13 April 2012 – Sustainable Energy Society of Southern Africa (Sessa) acting CEO, Theo Covary says that South Africa’s appetite for renewable energy is higher than anticipated and the government should move quickly to take advantage of this interest and expand its independent power producer (IPP) purchase programme.
Using the IPP purchase programme, the South African government aims to procure 3,725 MW of renewables capacity that could be introduced to South Africa’s electricity network between 2014 and 2016.
Energy minister Dipuo Peters confirmed that the Department of Energy received 79 tenders during the second bidding round of the programme, which closed on the 5th of March 2012. These 79 tenders represented some 3,233 MW of potential power generation capacity, which is almost three times the 1,275 MW allocated for the March window. A further 2,300 MW is still available for allocation under the programme at a future date.
Covary says the oversubscription was an indication of South Africa’s appetite for renewable energy, as each tender represented a distinct and separate installation. He recommends that government speedily resolve all legal requirements for locking in successful bidders, and then proceed with the next round of bidding as soon as possible to capitalise on the interest.
He also suggests that government seriously consider increasing its target of 3,725 MW of renewables capacity.

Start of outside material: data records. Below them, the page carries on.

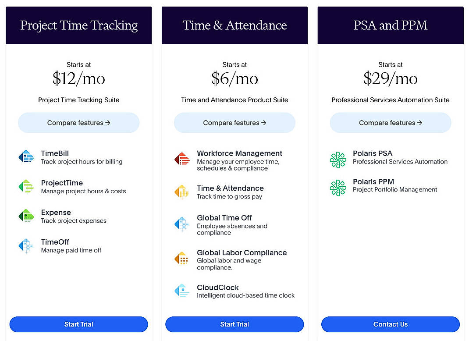This screenshot has width=469, height=341.
Task: Select the Workforce Management icon
Action: tap(182, 160)
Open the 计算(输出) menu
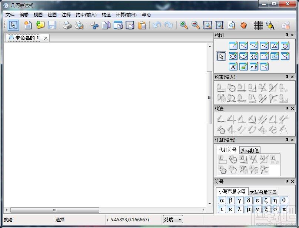Screen dimensions: 299x228 (x=126, y=15)
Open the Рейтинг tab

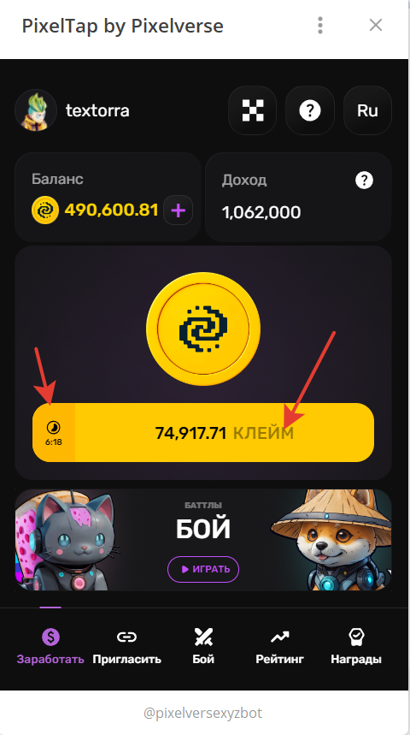[x=280, y=647]
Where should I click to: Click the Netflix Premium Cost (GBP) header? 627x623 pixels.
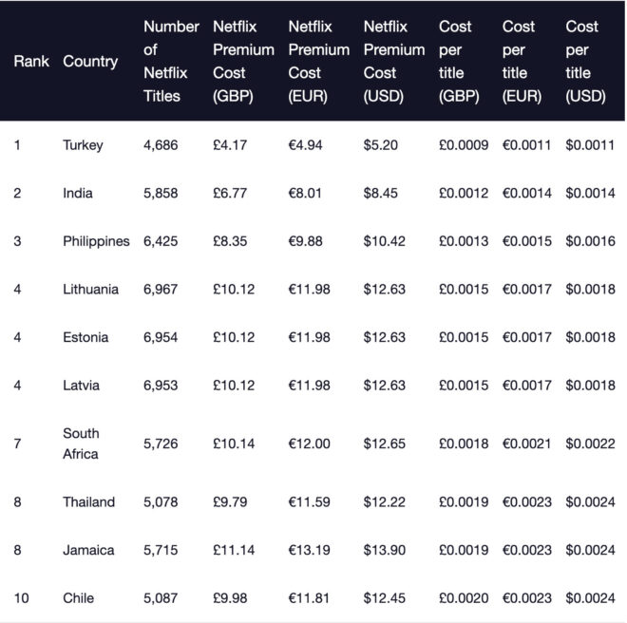pos(243,61)
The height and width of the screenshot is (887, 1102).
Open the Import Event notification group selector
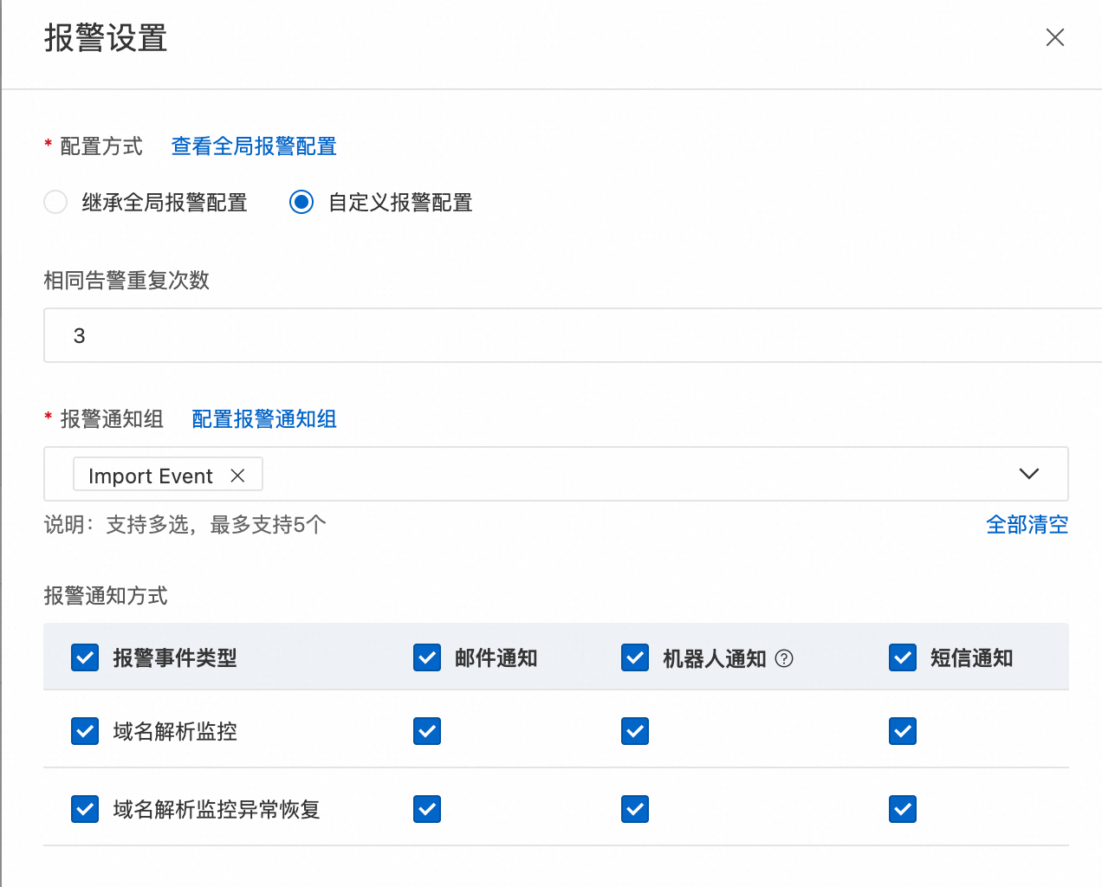(x=606, y=474)
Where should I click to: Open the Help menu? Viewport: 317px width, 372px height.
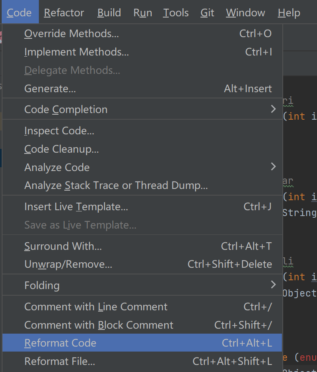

The fact that the second round of bidding has attracted nearly three times as much capacity as called for indicates that the 2016 target may be set too low, Covary says.
Asked to comment on the fact that most of the technology specified in the bids is coming from abroad, Covary says it is to be expected but stresses that future bidding rounds must demand higher local content and skills.
This should be a key consideration when negotiating new trade agreements with BRICs or other regions, as it may create conflict between different policy objectives. For example solar water heating installations in South Africa have increased dramatically, with over 180,000 m² installed last year. Unfortunately most of these were imported and at least two long standing manufacturers have closed down.
“Government tasking industry with creating green jobs is one thing; in reality it is very difficult to implement if local content and skills targets are not set and enforced,” he says. Covary also suggests government ring fences any revenue it receives from carbon taxes, and uses it to grow the industry instead of ploughing it into other service delivery areas. The latter, he says, sends the wrong message about the importance of renewable energy and does nothing to support the fledgling industry, which requires financial incentive to spur on further growth.
Furthermore, renegading on the published schedule of electricity price hikes may be politically expedient but it gives rise to market uncertainty, which in turn only serves to kill, or delay, new renewable energy and energy efficiency projects. “Consistency is required, or business will continue to hold off on the large projects that will act as the catalysts for growth in both commercial and domestic markets,” he says.